--- Task details ---
Look through the lines below for the word "dropdown", and copy every line that has it.

--- Given records ---
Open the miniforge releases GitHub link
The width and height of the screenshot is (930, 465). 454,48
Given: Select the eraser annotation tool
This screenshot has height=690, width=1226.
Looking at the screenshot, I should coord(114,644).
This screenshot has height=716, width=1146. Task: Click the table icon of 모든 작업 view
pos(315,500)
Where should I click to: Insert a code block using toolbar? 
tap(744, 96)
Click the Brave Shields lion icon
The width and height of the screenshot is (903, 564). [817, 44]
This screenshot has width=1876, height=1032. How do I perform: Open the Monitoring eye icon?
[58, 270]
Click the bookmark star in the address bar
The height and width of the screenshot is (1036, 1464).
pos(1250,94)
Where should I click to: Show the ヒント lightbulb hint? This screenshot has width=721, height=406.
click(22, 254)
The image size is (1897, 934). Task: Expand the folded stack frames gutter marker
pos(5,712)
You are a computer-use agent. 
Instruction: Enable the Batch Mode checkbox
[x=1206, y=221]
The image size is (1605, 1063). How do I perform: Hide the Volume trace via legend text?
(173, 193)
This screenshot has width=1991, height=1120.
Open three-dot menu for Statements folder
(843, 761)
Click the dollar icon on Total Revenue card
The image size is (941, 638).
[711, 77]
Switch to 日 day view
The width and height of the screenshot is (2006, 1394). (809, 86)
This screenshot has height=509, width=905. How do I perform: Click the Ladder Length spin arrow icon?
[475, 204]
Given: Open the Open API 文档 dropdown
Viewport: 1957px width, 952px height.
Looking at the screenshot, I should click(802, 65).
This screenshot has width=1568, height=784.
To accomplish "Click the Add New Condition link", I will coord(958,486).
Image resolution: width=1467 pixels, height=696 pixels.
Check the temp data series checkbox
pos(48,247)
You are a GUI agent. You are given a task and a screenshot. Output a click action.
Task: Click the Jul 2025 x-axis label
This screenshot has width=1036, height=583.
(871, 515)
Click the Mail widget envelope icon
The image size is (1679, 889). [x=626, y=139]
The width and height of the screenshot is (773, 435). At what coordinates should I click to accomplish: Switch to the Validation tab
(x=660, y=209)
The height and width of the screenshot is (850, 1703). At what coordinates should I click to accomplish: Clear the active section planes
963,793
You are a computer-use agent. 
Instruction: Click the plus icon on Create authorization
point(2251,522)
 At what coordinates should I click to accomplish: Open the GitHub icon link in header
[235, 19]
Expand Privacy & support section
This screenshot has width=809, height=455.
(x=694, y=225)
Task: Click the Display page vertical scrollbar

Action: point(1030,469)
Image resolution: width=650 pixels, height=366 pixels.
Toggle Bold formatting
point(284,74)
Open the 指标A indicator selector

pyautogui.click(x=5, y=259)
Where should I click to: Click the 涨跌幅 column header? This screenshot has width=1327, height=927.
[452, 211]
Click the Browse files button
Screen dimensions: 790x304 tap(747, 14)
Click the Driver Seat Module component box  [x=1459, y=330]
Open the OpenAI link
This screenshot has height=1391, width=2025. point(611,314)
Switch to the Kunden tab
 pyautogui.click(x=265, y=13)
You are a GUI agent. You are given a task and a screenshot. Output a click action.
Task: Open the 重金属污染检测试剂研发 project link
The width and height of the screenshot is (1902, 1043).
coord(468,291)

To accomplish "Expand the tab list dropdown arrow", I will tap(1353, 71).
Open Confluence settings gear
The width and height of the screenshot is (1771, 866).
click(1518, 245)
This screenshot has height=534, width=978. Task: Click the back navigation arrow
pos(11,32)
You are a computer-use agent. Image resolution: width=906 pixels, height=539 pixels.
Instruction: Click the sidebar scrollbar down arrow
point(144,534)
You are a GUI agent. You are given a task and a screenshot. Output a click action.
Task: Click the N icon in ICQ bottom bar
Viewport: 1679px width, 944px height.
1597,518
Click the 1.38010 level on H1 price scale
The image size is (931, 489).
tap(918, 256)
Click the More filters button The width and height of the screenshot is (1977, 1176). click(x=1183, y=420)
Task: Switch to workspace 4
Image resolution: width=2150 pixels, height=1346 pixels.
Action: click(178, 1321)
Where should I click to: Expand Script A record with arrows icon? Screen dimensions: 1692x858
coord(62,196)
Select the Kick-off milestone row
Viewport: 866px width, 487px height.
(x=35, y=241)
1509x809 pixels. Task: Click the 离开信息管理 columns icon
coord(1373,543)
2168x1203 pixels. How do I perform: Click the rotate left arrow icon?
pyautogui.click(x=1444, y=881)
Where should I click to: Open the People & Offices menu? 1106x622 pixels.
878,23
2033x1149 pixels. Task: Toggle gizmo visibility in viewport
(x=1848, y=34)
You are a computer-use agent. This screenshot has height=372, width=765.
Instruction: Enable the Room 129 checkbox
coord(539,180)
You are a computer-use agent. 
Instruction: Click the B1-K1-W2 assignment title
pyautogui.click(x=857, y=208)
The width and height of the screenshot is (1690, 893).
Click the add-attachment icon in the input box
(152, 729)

--- Exercise output ---
Given: Open the Open API 文档 dropdown
To accomplish "Expand the tab list dropdown arrow", I will tap(1353, 71).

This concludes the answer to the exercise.